MK: The significance of inflow, particularly in patients with PTS, has been underscored. How would you recommend the evaluation of venous inflow? And which diagnostic modalities, such as ultrasound or venography, do you suggest?
SV: I think it is valuable for the IR provider to take a hands-on approach to using ultrasound in clinic to carefully evaluate the common femoral vein and its major tributaries. For stents to have a reasonable chance of long-term patency, the common femoral vein should have a robust flow channel (native or stented) and the upper segments of a femoral or deep femoral vein should be large and patent. Recommendation #5 discourages stent placement absent adequate inflow.
MK: The C-TRACT study stands as the singular rigorous investigation poised to address questions surrounding the efficacy of stenting for chronic iliofemoral obstruction. The position statement advocates for the referral of eligible patients to participating centers. Could you elaborate on strategies for facilitating such referrals within the healthcare system?

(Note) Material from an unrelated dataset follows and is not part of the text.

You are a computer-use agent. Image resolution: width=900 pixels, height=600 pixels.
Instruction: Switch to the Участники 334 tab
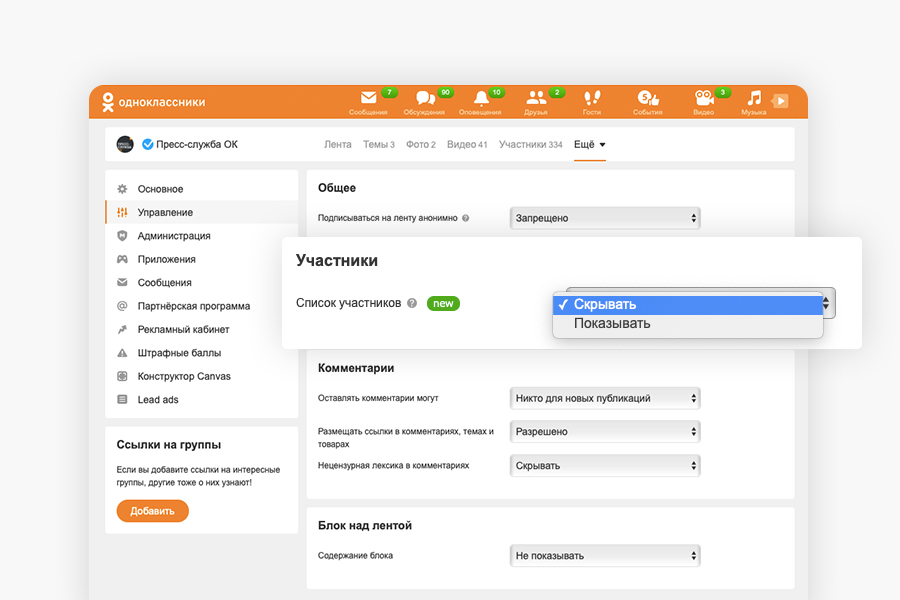(530, 144)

SV: Building a strong relationship with a hematologist or vascular internist is the best recipe for success in attracting patients with PTS to an IR. This can enable patients to benefit from a provider who understands PTS (many don’t) and also facilitate clinical trial enrollment. The use of database-driven searches from ultrasound laboratory or electronic health record resources can also be helpful, with appropriate IRB approvals and HIPAA waivers. As a researcher, I greatly appreciate SIR’s Recommendation #7, which endorses C-TRACT and other rigorous studies.

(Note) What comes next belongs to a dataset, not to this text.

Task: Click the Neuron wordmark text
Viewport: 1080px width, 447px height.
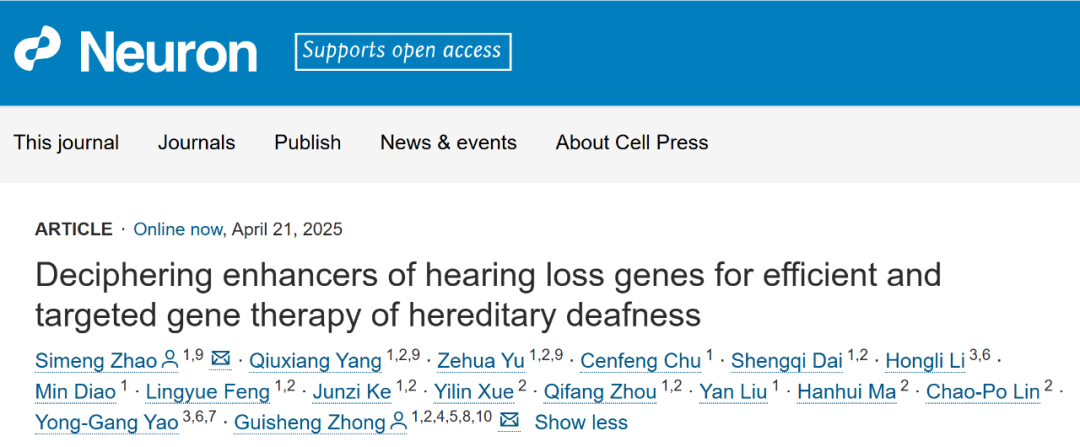Action: pyautogui.click(x=168, y=51)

MK: Regarding antithrombotic therapy, do you have any specific inquiries or considerations you would like to raise for discussion?
SV: As the position statement highlights, it is important to conduct a serious assessment of the individualized bleeding risk of each patient to inform decisions. It is pretty clear that for patients with a history of DVT, stent patency will be a serious ongoing challenge and that a more aggressive stance towards anti-thrombotic therapy may be optimal for many patients. But more research is needed here and I would love to hear from you what you see being done to address this.
MK: The diversity in post-procedural therapeutic approaches arises from limited prospective randomized data and an incomplete grasp of the mechanisms influencing patency. Ongoing research efforts should prioritize the characterization of biological processes contributing to in-stent stenosis and re-thrombosis, exploration of the role of inflammation and anti-inflammatory treatments and execution of clinical studies that compare antithrombotic strategies stratified by patient type and intervention. Many of us in the venous world are looking at different parts of the puzzle and are thankful for pioneers like you having paved the way!
SV: It is really inspiring to see you and others in the “next generation” of venous IRs working hard to generate new evidence that can lead to better care for our patients. Thanks for your incredible dedication to this field!